Hedgefonds setzen Apple unter Druck

Hedgefonds setzen Apple unter Druck

Als die Aktie von Apple im ersten Quartal Verluste verzeichnete, waren Tiger Global Management, Appaloosa Management und Tudor Investment unter den Hedgefonds, die große Pakete abstießen. Die große Frage bleibt: Wann kommt ein neuer Bestseller?
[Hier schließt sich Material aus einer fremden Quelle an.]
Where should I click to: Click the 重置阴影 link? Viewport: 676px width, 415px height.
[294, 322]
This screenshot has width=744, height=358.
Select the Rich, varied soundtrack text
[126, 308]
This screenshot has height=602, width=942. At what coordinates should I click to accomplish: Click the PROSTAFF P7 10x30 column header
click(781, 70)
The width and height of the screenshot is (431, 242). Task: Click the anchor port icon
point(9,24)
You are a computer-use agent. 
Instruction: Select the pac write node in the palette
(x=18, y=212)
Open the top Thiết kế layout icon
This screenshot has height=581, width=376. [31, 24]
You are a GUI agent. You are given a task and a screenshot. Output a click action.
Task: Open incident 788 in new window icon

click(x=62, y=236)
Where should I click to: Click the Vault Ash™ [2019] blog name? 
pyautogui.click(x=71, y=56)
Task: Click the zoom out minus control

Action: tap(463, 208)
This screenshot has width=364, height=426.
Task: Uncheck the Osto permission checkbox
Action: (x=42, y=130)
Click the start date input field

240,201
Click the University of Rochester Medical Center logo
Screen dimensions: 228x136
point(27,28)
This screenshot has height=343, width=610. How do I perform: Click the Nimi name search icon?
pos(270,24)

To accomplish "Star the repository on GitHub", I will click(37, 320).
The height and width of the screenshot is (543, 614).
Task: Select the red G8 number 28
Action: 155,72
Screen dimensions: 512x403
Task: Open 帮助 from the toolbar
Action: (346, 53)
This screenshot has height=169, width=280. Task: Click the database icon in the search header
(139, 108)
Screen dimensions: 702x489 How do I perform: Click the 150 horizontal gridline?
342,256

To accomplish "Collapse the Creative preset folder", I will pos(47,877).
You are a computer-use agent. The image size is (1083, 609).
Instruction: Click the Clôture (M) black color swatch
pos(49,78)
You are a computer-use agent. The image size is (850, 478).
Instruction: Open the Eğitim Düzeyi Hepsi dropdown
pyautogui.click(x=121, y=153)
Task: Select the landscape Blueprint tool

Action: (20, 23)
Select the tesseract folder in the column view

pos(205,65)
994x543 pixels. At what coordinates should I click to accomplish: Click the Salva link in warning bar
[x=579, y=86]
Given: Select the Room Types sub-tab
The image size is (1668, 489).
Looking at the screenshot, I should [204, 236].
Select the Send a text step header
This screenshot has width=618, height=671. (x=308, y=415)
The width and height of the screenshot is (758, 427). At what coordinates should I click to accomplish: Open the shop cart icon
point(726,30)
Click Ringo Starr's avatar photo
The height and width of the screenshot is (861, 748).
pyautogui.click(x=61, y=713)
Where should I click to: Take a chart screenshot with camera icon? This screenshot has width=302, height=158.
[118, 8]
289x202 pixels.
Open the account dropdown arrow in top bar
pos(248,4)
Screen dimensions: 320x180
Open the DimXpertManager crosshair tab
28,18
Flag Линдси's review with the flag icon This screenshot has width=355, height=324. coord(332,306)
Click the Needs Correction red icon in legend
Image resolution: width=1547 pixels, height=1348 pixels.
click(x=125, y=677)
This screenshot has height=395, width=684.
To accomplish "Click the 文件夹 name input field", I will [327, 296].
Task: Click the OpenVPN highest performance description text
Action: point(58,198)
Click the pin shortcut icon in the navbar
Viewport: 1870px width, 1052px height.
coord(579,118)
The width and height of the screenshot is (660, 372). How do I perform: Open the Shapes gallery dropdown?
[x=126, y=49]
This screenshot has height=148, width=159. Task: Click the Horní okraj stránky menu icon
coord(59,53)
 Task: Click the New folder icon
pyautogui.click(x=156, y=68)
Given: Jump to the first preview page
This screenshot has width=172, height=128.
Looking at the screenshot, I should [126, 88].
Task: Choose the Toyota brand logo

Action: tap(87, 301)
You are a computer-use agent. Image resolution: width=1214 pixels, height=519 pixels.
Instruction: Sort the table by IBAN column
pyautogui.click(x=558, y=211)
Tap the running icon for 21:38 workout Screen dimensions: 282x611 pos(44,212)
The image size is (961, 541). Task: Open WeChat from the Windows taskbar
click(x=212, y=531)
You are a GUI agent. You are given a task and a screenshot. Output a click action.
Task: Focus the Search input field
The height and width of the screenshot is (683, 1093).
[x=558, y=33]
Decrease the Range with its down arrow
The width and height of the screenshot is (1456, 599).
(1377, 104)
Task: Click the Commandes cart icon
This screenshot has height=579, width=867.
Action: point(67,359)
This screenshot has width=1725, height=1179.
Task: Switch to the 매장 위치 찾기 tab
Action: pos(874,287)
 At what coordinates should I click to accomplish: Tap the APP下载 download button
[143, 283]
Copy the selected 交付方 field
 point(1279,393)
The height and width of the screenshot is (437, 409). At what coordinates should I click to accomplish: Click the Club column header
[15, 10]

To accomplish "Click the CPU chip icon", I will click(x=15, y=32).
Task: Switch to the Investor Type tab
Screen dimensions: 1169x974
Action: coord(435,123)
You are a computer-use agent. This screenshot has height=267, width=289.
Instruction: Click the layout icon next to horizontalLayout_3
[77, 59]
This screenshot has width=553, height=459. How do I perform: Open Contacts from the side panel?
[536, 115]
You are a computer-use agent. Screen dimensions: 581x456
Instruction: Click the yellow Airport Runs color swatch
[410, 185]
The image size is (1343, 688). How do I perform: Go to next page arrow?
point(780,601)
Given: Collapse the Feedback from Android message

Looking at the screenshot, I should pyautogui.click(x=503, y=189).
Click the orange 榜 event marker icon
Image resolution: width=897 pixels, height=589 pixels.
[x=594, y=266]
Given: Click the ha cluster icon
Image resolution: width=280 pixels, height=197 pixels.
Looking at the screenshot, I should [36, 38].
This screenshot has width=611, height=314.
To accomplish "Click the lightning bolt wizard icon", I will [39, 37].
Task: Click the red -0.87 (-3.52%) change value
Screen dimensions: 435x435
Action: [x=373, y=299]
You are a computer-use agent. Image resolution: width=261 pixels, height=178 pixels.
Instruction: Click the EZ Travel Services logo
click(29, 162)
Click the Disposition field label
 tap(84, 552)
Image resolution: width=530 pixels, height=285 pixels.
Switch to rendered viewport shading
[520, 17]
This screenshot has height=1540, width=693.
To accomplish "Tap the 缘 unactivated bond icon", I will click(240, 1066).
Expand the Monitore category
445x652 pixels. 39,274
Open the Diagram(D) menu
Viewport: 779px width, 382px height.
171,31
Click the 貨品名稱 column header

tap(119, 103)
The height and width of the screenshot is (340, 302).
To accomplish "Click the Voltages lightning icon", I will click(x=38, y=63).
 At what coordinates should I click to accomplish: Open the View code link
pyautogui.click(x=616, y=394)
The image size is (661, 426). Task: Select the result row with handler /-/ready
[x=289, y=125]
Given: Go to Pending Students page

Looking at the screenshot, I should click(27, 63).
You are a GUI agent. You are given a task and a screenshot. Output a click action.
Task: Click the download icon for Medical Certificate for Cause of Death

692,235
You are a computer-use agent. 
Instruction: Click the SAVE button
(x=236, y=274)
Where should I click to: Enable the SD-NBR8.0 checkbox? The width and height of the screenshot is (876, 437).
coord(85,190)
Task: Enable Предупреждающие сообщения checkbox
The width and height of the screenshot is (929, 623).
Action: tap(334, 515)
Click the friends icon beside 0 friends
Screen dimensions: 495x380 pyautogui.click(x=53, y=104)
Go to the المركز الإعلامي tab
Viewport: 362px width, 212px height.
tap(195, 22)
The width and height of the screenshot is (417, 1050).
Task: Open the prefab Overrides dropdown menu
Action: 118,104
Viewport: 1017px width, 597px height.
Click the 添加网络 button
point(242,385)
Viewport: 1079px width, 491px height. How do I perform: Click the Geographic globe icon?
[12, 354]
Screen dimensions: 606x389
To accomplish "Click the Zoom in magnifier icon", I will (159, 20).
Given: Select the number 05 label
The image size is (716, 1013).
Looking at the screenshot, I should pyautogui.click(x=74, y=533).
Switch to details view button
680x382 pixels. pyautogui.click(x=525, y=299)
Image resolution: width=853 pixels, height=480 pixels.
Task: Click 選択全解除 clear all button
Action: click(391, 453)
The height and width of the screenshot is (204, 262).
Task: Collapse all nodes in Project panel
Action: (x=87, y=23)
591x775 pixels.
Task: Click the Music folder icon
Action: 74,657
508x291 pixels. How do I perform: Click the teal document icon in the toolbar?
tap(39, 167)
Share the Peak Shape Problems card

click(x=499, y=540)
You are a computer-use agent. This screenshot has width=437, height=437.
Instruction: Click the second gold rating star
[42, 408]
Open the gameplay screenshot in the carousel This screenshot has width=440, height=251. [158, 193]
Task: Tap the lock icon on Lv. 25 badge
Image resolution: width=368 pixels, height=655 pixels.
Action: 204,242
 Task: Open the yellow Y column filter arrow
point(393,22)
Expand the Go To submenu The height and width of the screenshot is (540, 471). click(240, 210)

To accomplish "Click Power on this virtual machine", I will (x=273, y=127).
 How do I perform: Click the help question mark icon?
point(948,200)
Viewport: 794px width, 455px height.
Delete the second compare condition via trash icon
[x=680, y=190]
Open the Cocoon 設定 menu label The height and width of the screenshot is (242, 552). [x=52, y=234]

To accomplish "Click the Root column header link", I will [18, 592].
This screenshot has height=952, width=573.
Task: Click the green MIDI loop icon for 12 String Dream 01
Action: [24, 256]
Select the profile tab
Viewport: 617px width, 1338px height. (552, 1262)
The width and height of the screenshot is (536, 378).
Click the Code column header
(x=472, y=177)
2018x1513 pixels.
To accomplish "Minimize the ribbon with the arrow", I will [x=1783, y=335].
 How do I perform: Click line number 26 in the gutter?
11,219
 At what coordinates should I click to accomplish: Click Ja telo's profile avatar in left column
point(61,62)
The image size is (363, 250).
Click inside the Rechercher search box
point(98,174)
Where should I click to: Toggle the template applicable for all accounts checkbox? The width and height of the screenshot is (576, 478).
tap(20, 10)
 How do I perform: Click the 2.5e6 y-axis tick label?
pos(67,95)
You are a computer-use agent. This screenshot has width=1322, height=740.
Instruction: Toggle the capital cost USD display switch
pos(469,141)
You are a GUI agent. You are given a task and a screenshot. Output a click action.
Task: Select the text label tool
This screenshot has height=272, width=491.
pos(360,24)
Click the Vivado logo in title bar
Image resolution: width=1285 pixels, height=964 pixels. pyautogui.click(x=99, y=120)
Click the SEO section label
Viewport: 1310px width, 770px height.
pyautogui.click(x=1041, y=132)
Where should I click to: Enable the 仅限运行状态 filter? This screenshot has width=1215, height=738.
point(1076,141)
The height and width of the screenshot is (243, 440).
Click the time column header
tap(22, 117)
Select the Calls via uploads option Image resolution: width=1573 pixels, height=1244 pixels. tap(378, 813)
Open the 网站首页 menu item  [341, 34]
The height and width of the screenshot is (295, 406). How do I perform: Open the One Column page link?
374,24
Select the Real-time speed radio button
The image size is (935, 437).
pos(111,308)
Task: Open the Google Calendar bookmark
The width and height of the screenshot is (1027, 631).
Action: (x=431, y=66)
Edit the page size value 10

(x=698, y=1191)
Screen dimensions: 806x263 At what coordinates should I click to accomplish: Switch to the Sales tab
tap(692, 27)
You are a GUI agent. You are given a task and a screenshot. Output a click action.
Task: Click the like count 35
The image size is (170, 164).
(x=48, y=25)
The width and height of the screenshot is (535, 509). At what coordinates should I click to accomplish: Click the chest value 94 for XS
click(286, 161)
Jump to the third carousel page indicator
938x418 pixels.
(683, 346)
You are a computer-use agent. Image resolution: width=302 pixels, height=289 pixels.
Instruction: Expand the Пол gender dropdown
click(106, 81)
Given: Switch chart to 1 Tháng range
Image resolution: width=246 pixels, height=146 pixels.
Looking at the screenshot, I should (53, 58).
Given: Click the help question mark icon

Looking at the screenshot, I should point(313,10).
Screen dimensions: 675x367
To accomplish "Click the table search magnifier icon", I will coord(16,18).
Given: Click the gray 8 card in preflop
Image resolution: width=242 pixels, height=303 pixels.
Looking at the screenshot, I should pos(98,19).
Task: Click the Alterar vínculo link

So hat etwa der von Chase Coleman gegründete Hedgefonds Tiger Global in der Märzperiode seine Beteiligung um 790.000 Aktien oder 443,7 Millionen Dollar (344,9 Millionen Euro) zurückgefahren. Auch der vom Milliardär David Tepper geführte Hedgefonds Appaloosa verkaufte 372.661 Anteile. Last but not least: Tudor Investment, die 13 Milliarden Dollar schwere Hedgefonds-Firma unter Führung von Paul Tudor Jones, hat einer Mitteilung zufolge ihre gesamte Beteiligung im Wert von 205,5 Millionen Dollar verkauft.

Wann kommt ein neuer Bestseller?

Die Bekanntgabe der reduzierten Beteiligungen belastete die Apple-Aktie. Sie unterstreicht die im vorigen Quartal aufgekommenen Bedenken, wann das Unternehmen endlich einen neuen Bestseller vorstellen wird, der auch an frühere Erfolgsprodukte wie das iPad anknüpfen kann.

Investoren sorgen sich, dass Apple eine Abkühlung bei Gewinn und Umsatz, schmalere Margen und zunehmender Wettbewerb im Mobilfunkbereich bevorstehen.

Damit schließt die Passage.